Anti-CTLA-4 antibodies
A group of novel monoclonal antibodies anti-cytotoxic T-lymphocyte antigen (CTLA)-4 has been evaluated in clinical trials and has shown encouraging results. The most promising agent is ipilumumab (also known as MDX-010 or MDX-101), which is a human monoclonal antibody developed by Bristol-Myers Squibb. By relieving negative regulation, this antibody effectively takes the brake off of the immune system, allowing immune cells to attack melanoma cells more effectively. A recent phase III, randomized double blind clinical trial evaluated the safety and efficacy of ipilimumab in inoperable pretreated advanced stage melanoma patients. Ipilimumab improved the median overall survival from 6.4 months to 10.1 months. After one year, 46% of patients with ipilimumab alone group and 44% of patients who received ipilimumab and gp100 vaccine were alive in comparison to 25% of patients in the gp100 control group. After 2 years, 24% patients treated with ipilimumab alone and 22% of patients of the ipilimumab-combined group were alive as compared with 14% of patients treated with gp100 vaccine alone. The ipilimumab application has been submitted for marketing authorization approval to the FDA.

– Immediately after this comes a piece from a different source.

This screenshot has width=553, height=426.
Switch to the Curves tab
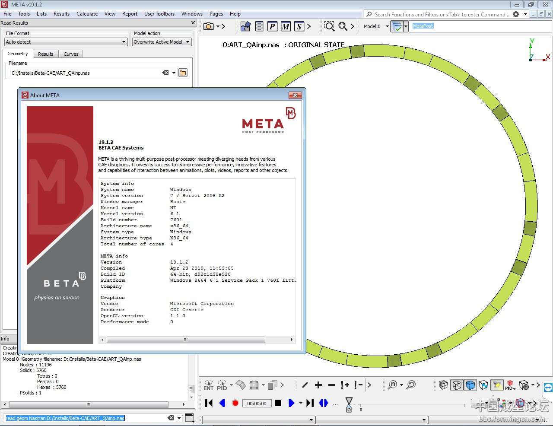[x=71, y=54]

Adoptive cell transfer (ACT)
ACT has emerged as the most effective treatment for patients with metastatic MM. Researchers at the NCI Surgery Branch have been working in the ATC-based immunotherapy since 1988, but significant progress in insights and results came in 2002 with the introduction of an inmunodepleting preparative regimen before the ACT. In the latest NCI Surgery Branch trials multiple tumour-infiltrating lymphocytes (TILs) were used from freshly resected metastatic melanomas. As soon as anti-tumour activity was detected in vitro, against specific unique or shared antigens, they underwent a rapid expansion using T-cell stimulating antibody OKT3 and Il-2. Approximately 5×1010 cells were infused after the myeloablative chemotherapy with cyclophosphamide with/out 2 or 12 Gy of total body irradiation. IL-2 was administrated for 2-3 days after the ACT for in vivo expansion of the TILs. Objective responses consisted of CR and PR were observed in 21 of 43 patients (49%), who received no total body irradiation, in 13 of 25 patients (52%) who received 2 Gy and 18 of 25 patients (72%) who received 12 Gy. The responses were durable and were seen in all organ sites, including the brain. The 3-year survival of patients receiving ACT with chemotherapy regimen alone or with 2 Gy is 25% and 42% respectively, compared with 14% for the no lymphodepletion group. The high rates of cancer regression have convinced the researchers of the anti-tumour efficacy of ACT therapy and confirmatory studies outside the NCI are ongoing.

Conclusion
Eliminating both the tumour and lymphocyte-mediated immune suppressive mechanism without adversely affecting the necessary antitumour effector cells has resulted in a new paradigm in the immunotherapy against MM. Many novel immunotherapeutic agents appear promising, however they still need to be tested in clinical trials. Despite great success using the ACT-based therapy a major problem is that personalized treatment is labour-intensive and requires strong laboratory expertise which makes it difficult to be adopted by the cancer centers. A more simple technique for producing large number of efficient TILs and its treatment in combination with immunotherapeutic agents such as IL-2, anti-CTLA-4 and other vaccines are under clinical research.